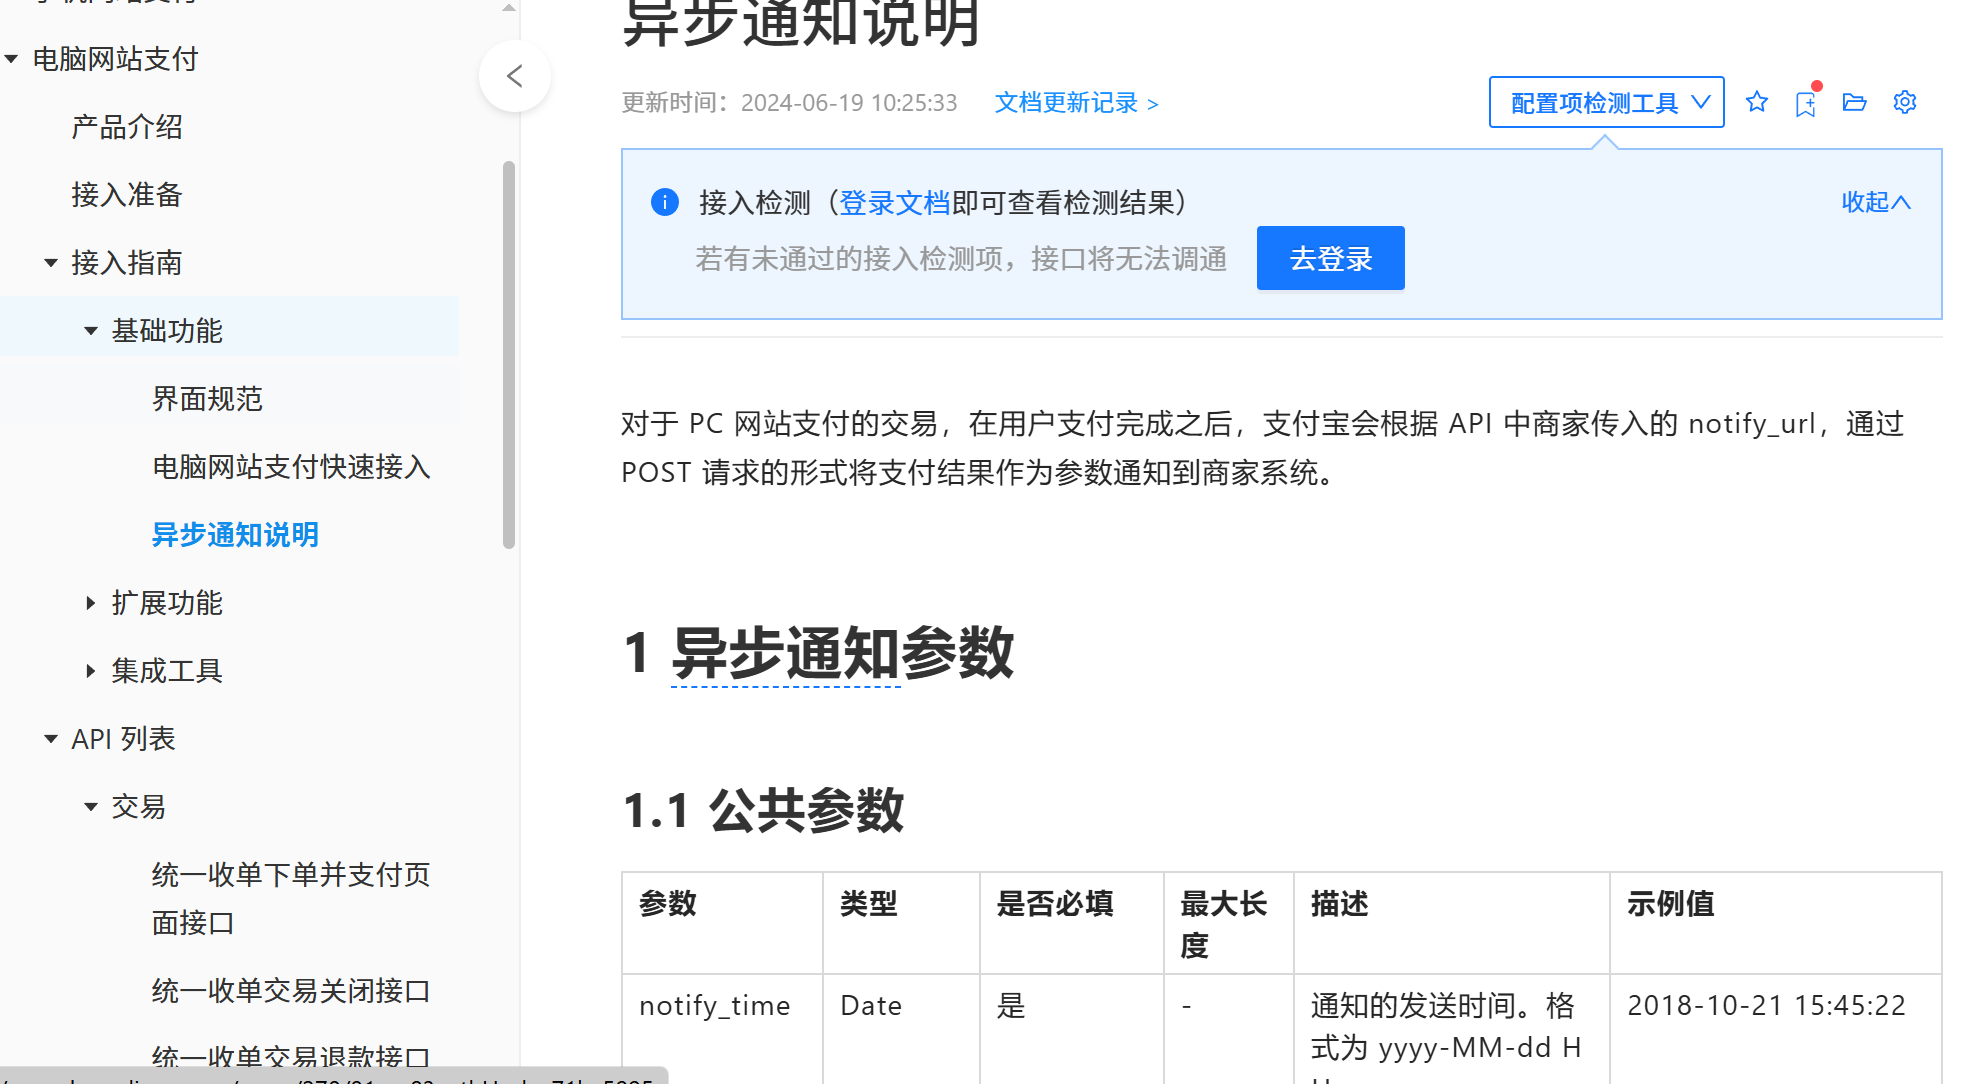Collapse the sidebar with left arrow button

click(x=515, y=76)
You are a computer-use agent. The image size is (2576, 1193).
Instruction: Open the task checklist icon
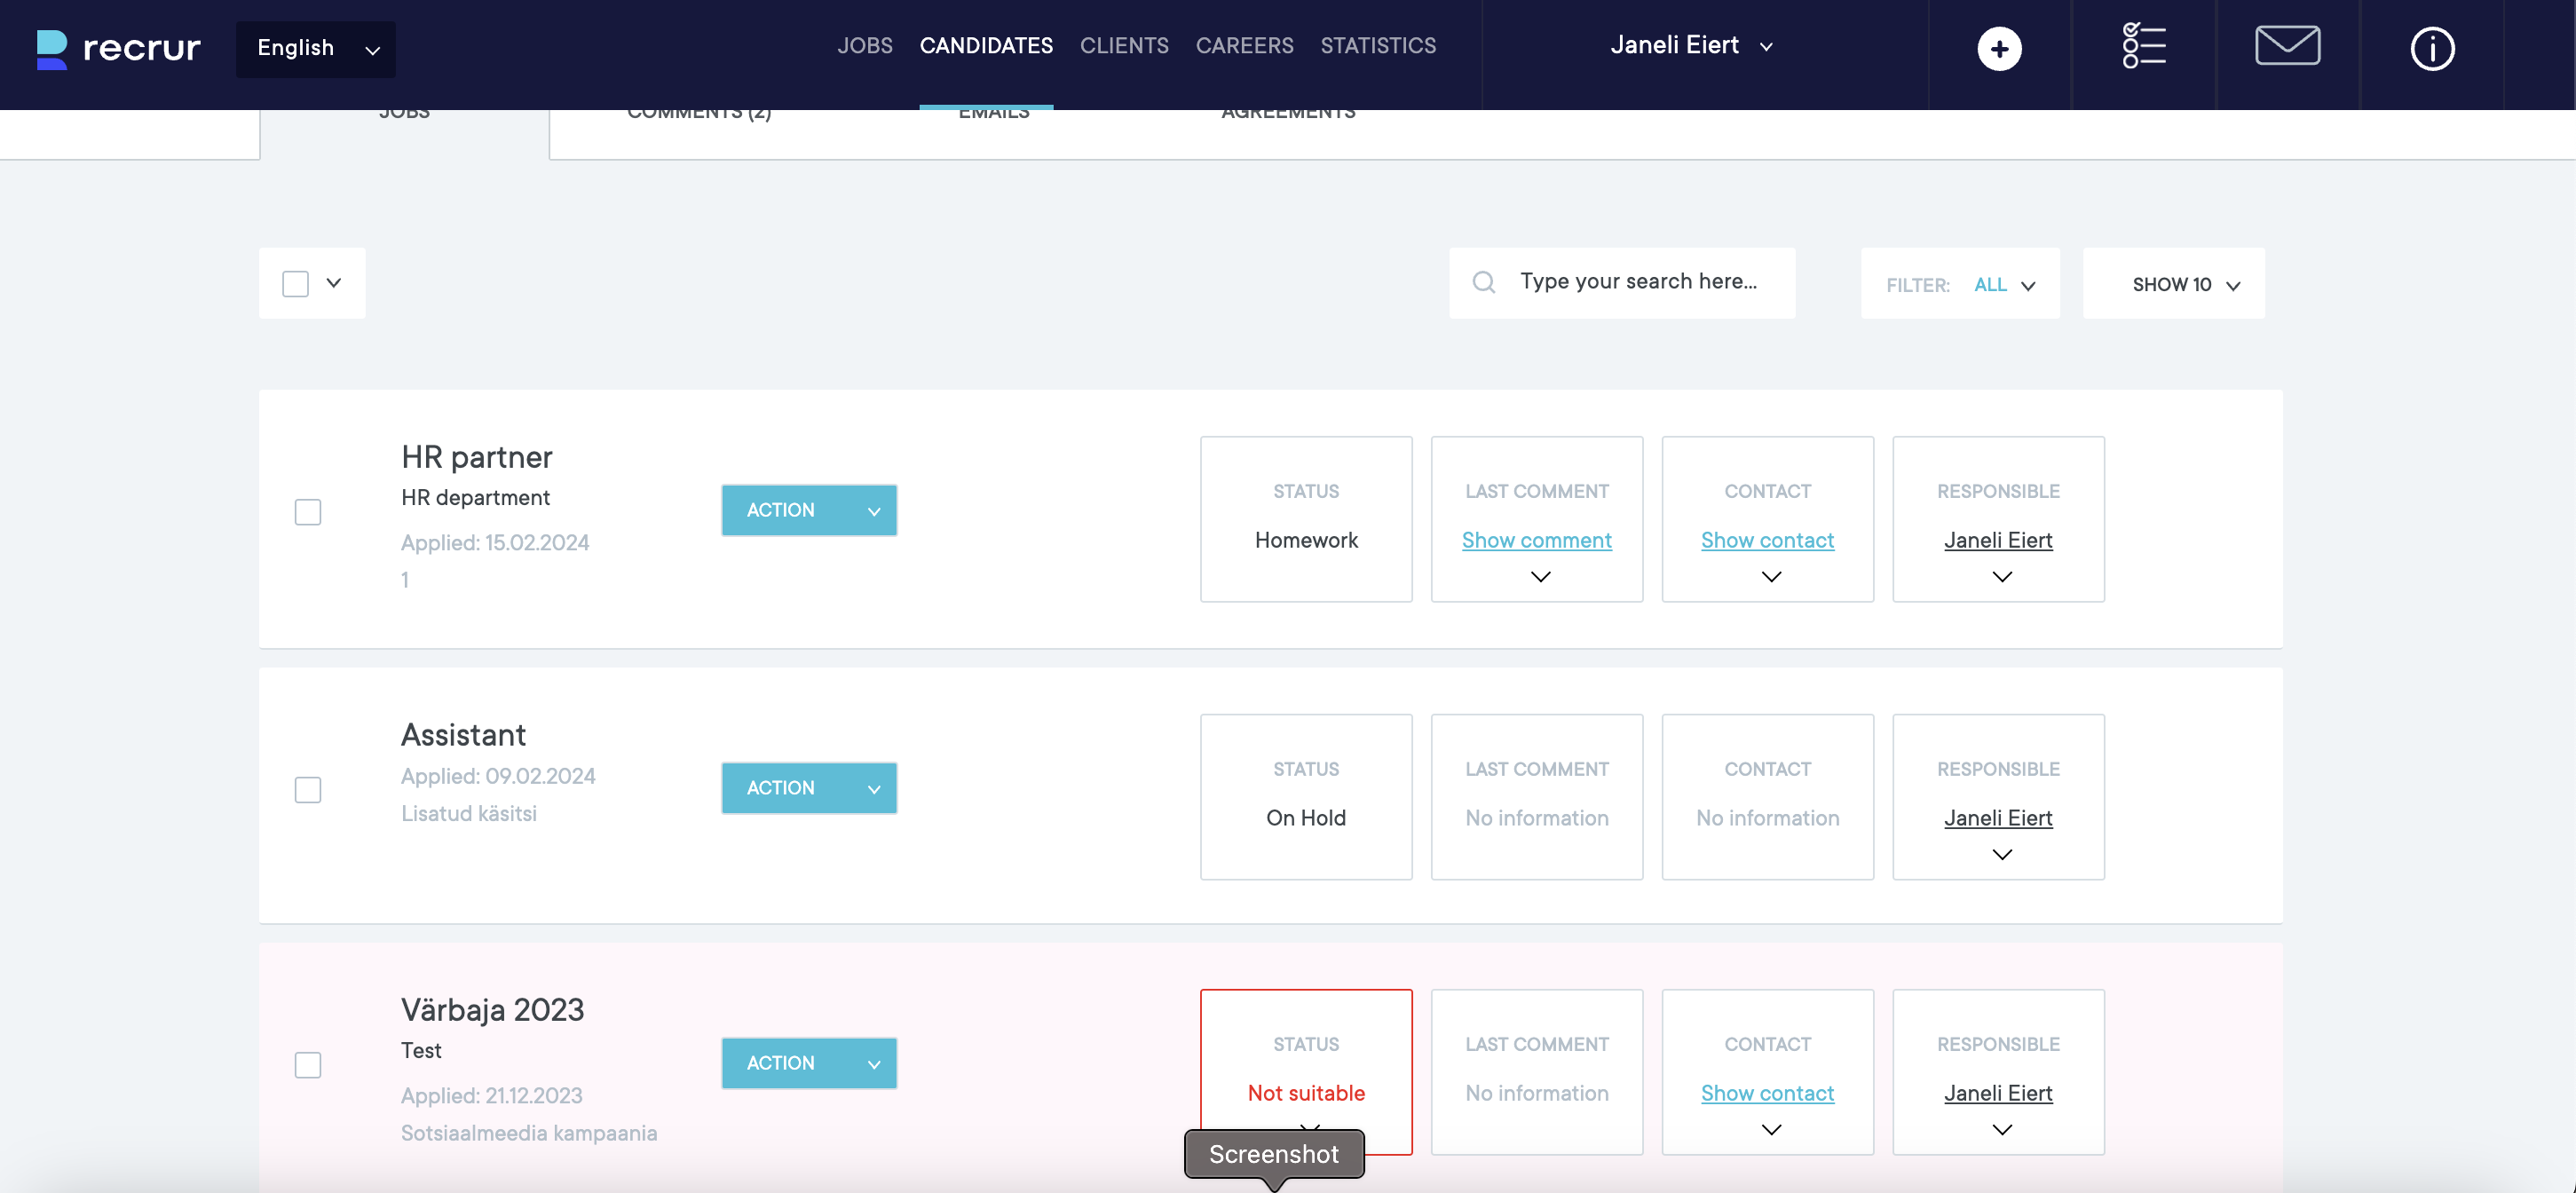click(x=2143, y=46)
-.-.-
» **Requirement**: Restate, word for word, each line from the line containing "You are a computer-use" through the end of the entries above; the pictures are not part of the copy.

» **Exercise solution**:
You are a computer-use agent. The image size is (2576, 1193).
Instruction: Open the task checklist icon
click(x=2143, y=46)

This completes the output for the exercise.